O maior banco da Austrália admitiu ter perdido os dados de 20 milhões de contas em maio de 2016, embora assegure que a segurança dos clientes não foi afetada.

De acordo com o Commonwealth Bank da Austrália (CBA), não há provas de que as informações, armazenadas em fitas magnéticas, tenham sido destruídas por uma empresa subcontratada para executar essa tarefa.

As informações incluíam o nome e endereço do cliente, o número da conta e os dados das transações entre 2000 e 2016.

O presidente do CBA, Angus Sullivan, descreveu os eventos como inaceitáveis, mas assegurou que as fitas não continham senhas ou códigos que possam afetar a segurança das contas.

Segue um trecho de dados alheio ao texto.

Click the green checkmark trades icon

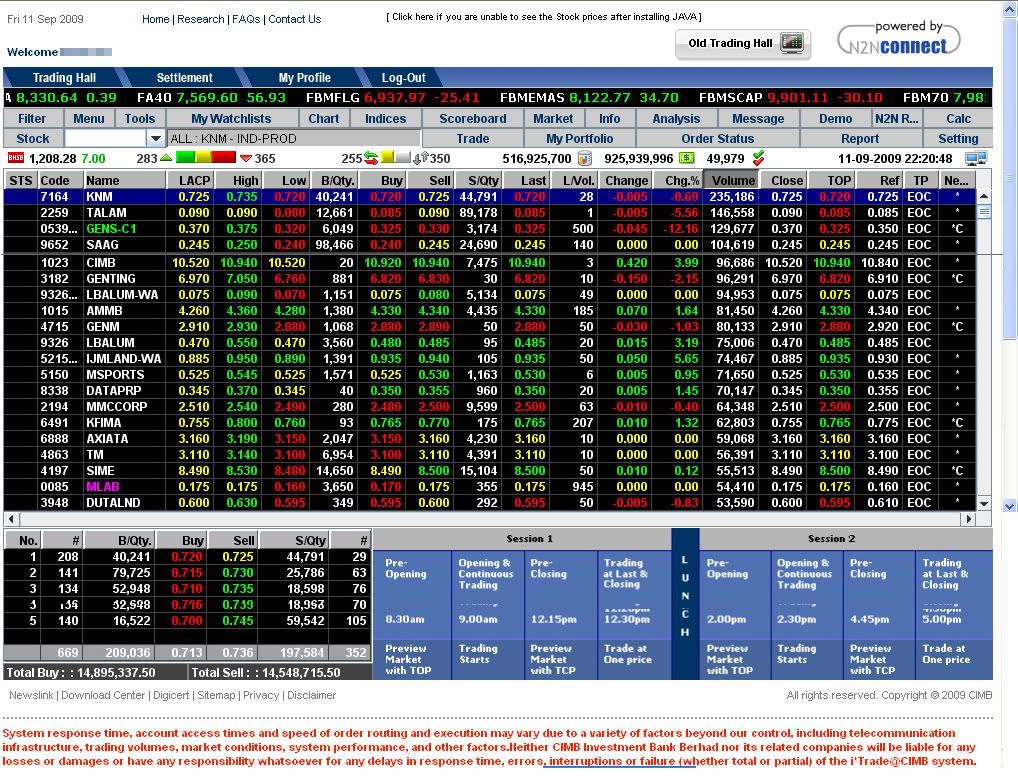click(758, 158)
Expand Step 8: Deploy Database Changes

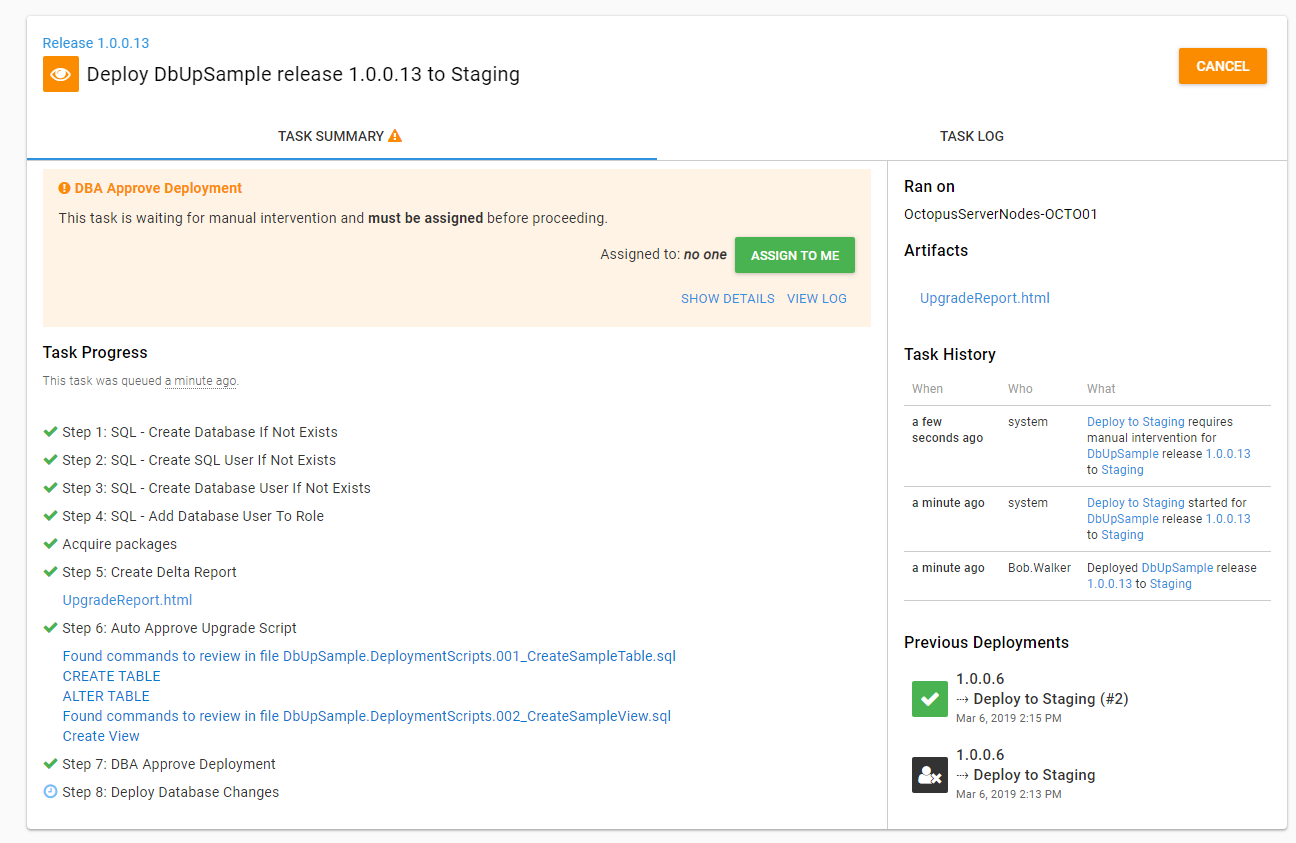(x=170, y=792)
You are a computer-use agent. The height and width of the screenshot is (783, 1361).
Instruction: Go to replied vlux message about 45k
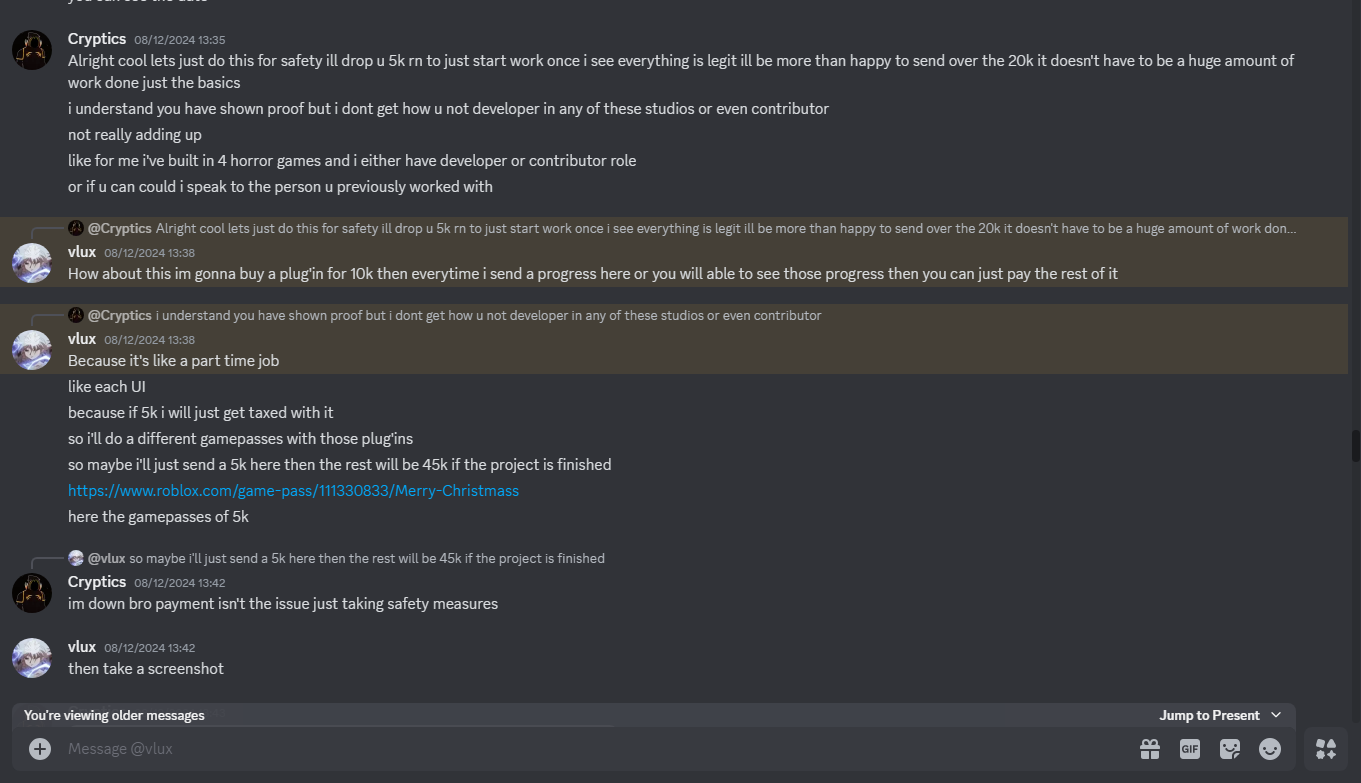click(366, 559)
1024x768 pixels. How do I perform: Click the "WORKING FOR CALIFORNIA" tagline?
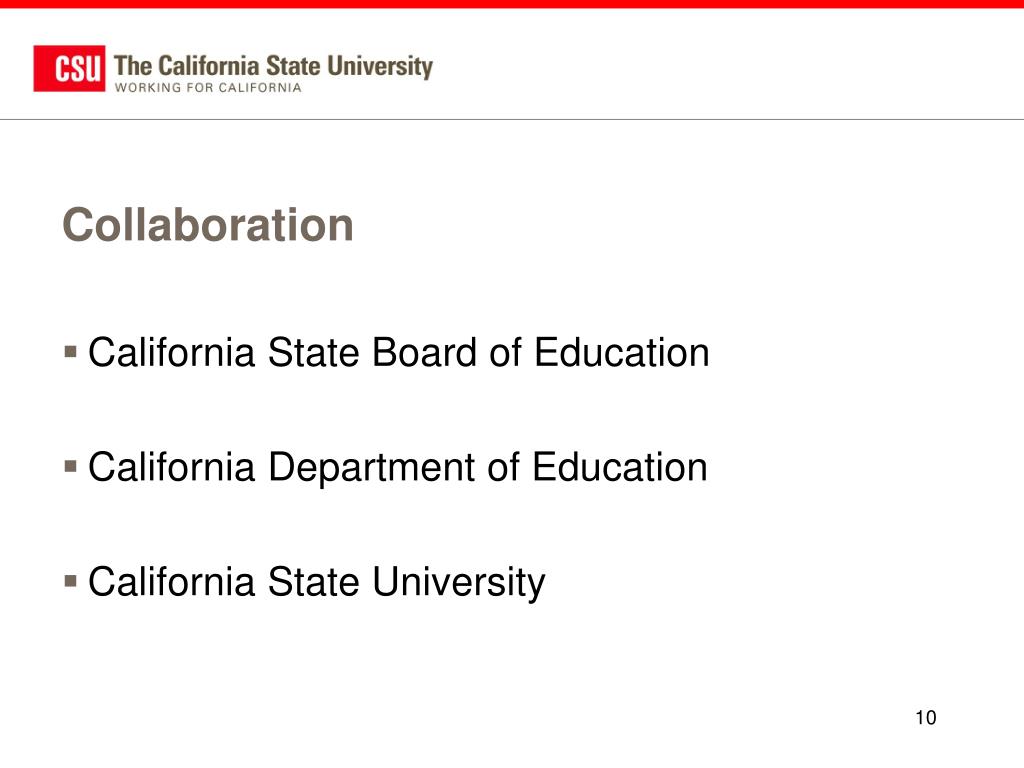[208, 88]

"Não podemos confirmar que as fitas foram destruídas, mas a investigação indica que muito provavelmente foram", disse Sullivan à televisão pública ABC.

"A informação nas fitas é uma informação parcial usada para gerar extratos e que por si só não é totalmente suficiente para qualquer atividade fraudulenta", acrescentou.

Em abril, o banco admitiu que cobrava comissões aos clientes por serviços que estes não usufruíam. Uma prática que passou depois para clientes que o banco sabia que já tinham morrido.

O banco também foi processado pelas autoridades por suposta manipulação da taxa de referência do câmbio bancário e enfrenta multas de vários milhões de dólares por violar várias leis contra branqueamento de dinheiro e financiamento do terrorismo.

Na sequência dos escândalos, o banco anunciou a reforma do diretor-executivo, com efeito em junho de 2018.